[Element and text position data]

[Start]

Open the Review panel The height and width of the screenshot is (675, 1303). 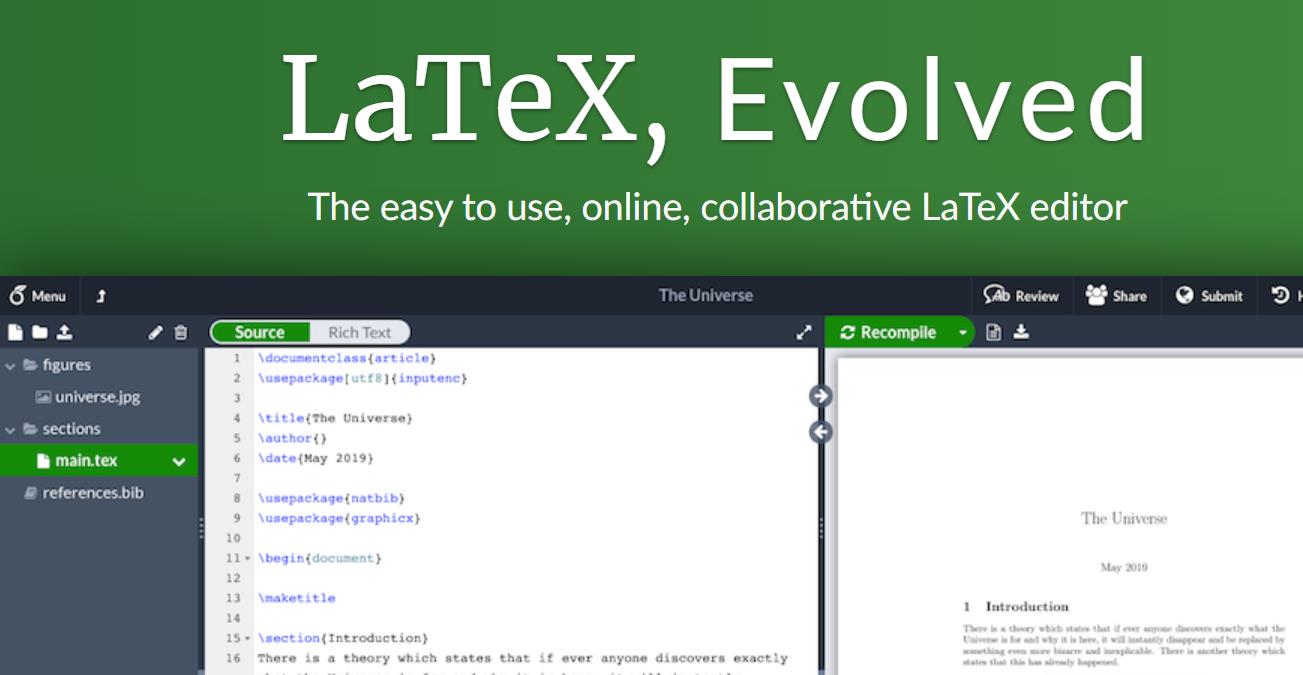[1021, 296]
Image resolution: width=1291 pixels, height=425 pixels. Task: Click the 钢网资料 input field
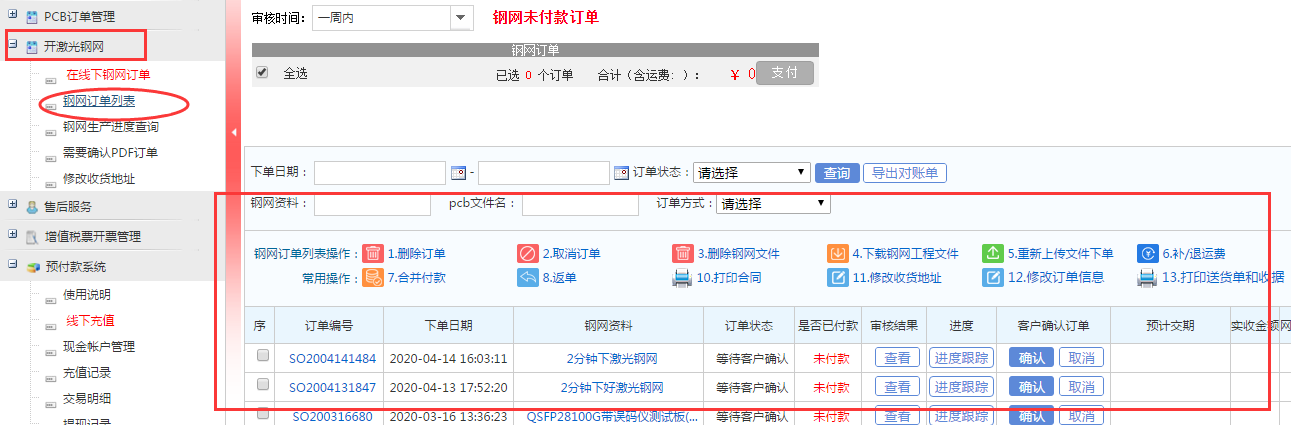click(372, 204)
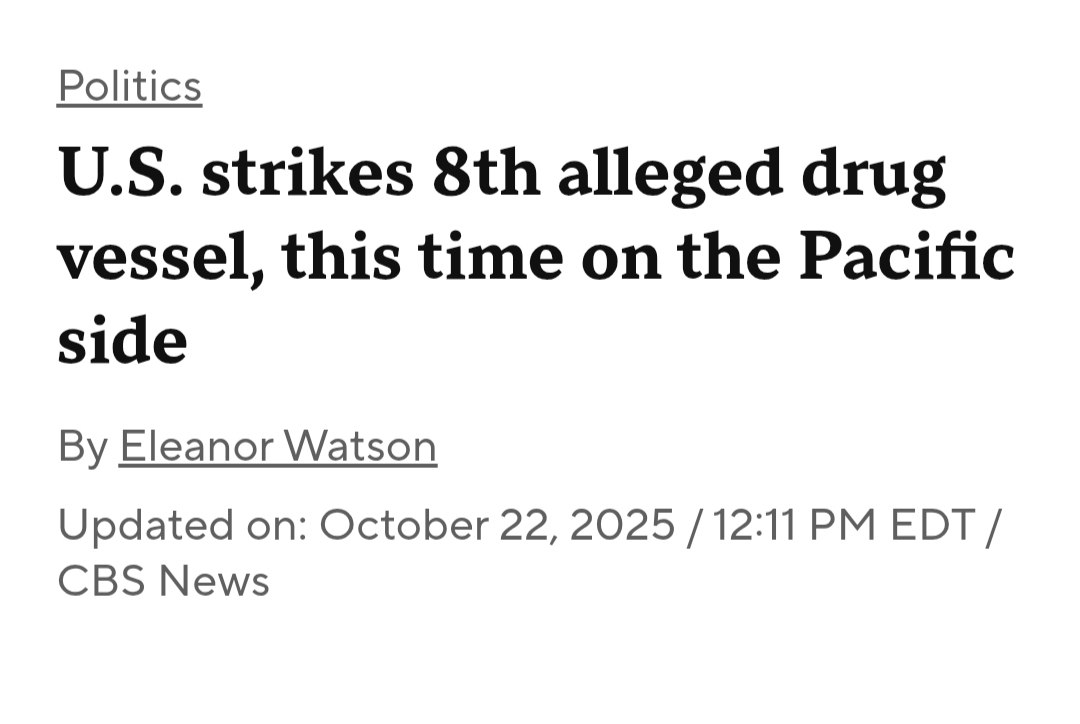This screenshot has width=1080, height=724.
Task: Click the surname "Watson" in the byline
Action: (360, 446)
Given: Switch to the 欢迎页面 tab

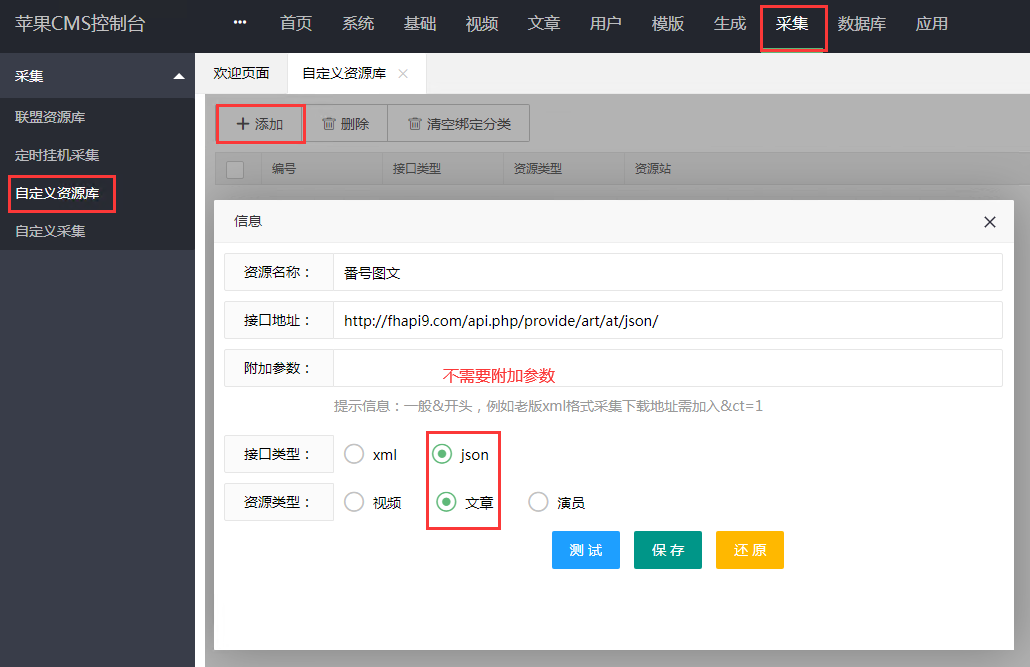Looking at the screenshot, I should click(241, 74).
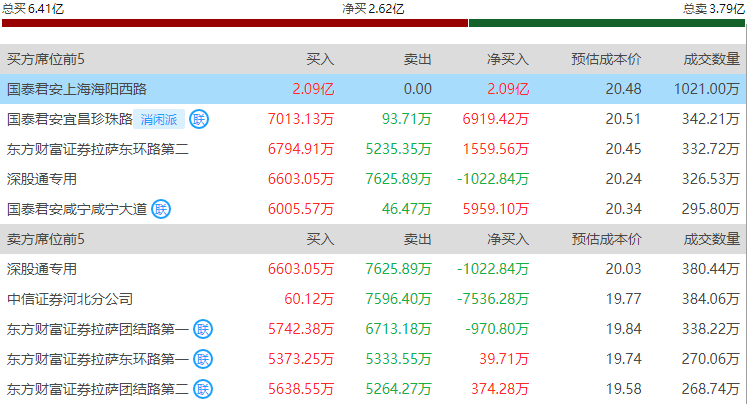The image size is (747, 404).
Task: Click the 联 icon beside 东方财富证券拉萨团结路第一
Action: coord(203,329)
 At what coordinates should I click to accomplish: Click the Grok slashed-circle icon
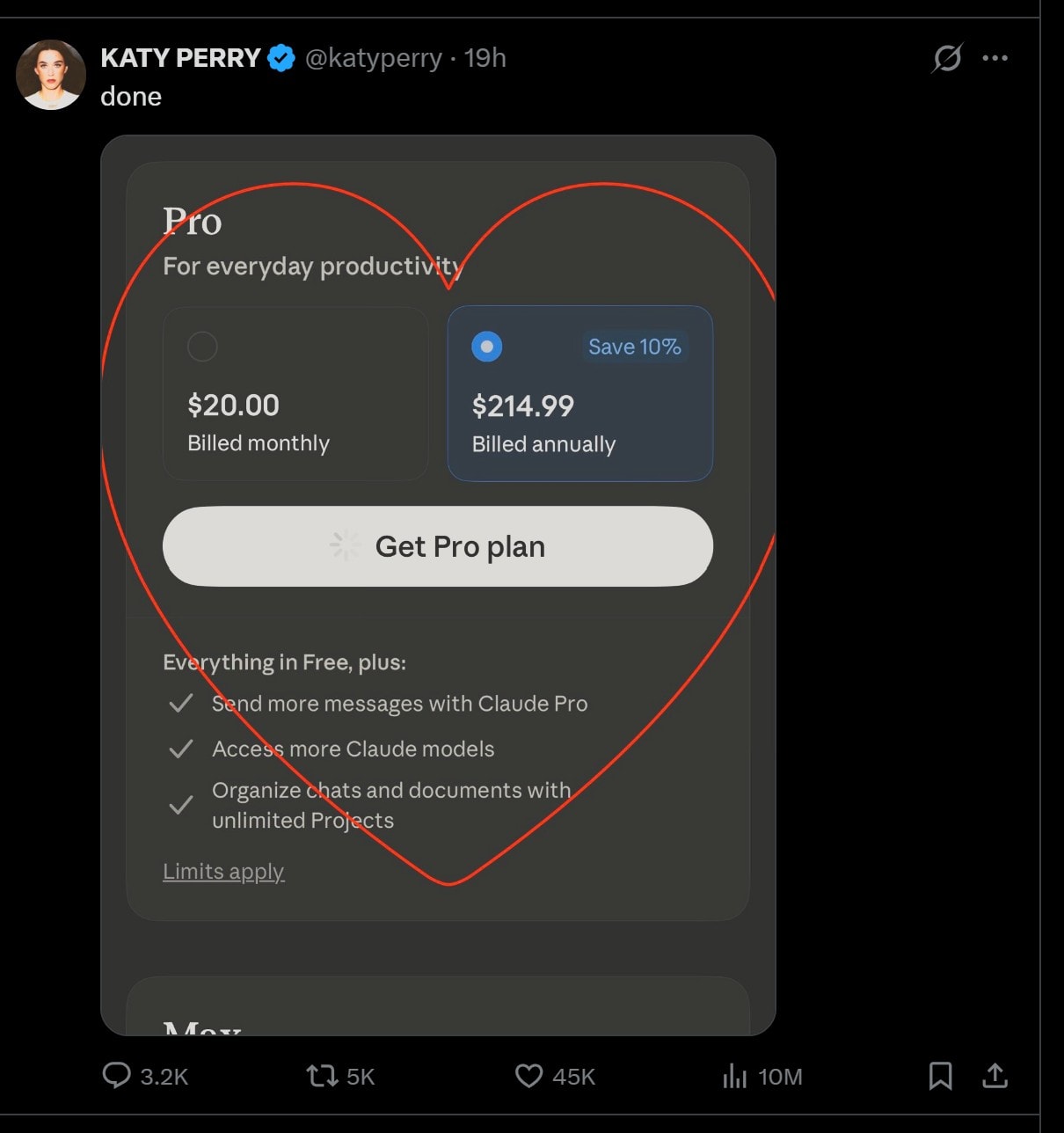(x=946, y=58)
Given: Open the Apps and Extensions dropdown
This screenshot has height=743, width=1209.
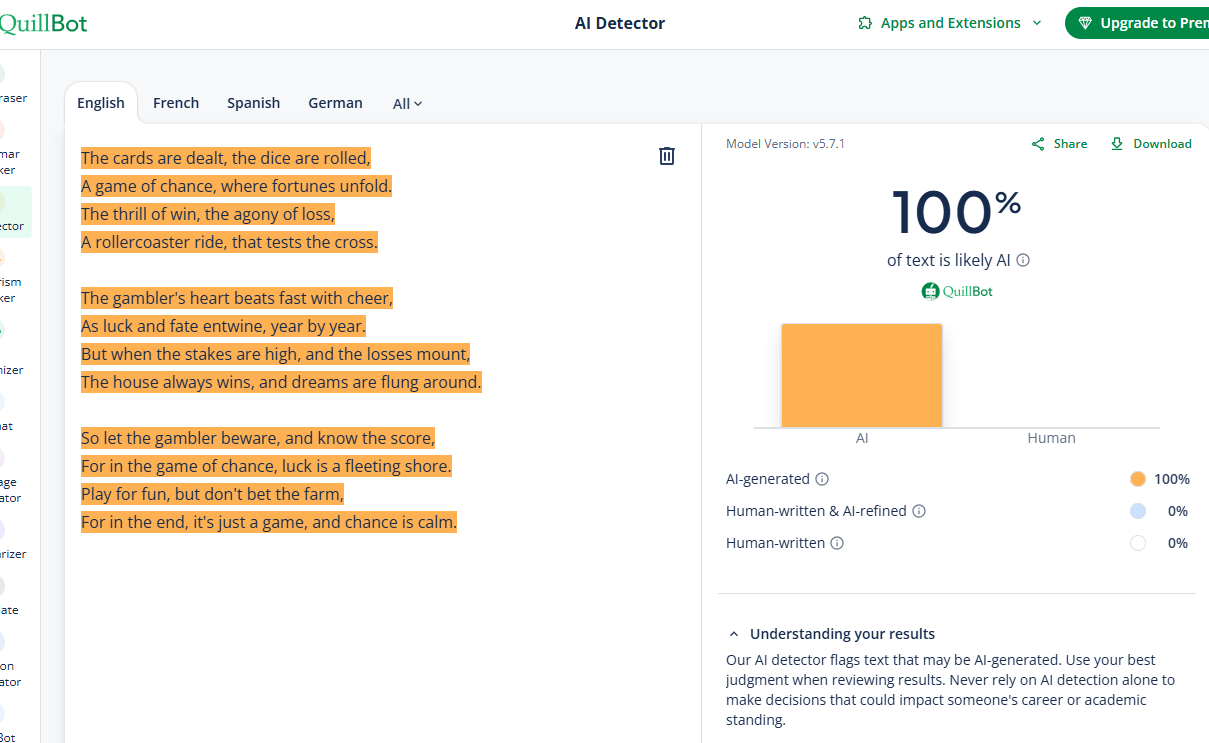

[End]

→ **Short exercise**:
Copy the data starting at the line containing "Image resolution: width=1291" and ending at the final line, renaming "dropdown" to "menu" and leaving everything else unchanged. Omit the pictures from your answer.

→ **The reply**:
Image resolution: width=1291 pixels, height=425 pixels. Task: Click the 钢网资料 input field
click(372, 204)
This screenshot has width=1080, height=724.
Task: Click the surname "Watson" in the byline
Action: (360, 446)
Given: Switch to the 欢迎页面 tab

Looking at the screenshot, I should click(241, 74).
The image size is (747, 404).
Task: Click the 联 icon beside 东方财富证券拉萨团结路第一
Action: coord(203,329)
 At what coordinates should I click to accomplish: Click the Grok slashed-circle icon
(x=946, y=58)
Given: Open the Apps and Extensions menu
This screenshot has height=743, width=1209.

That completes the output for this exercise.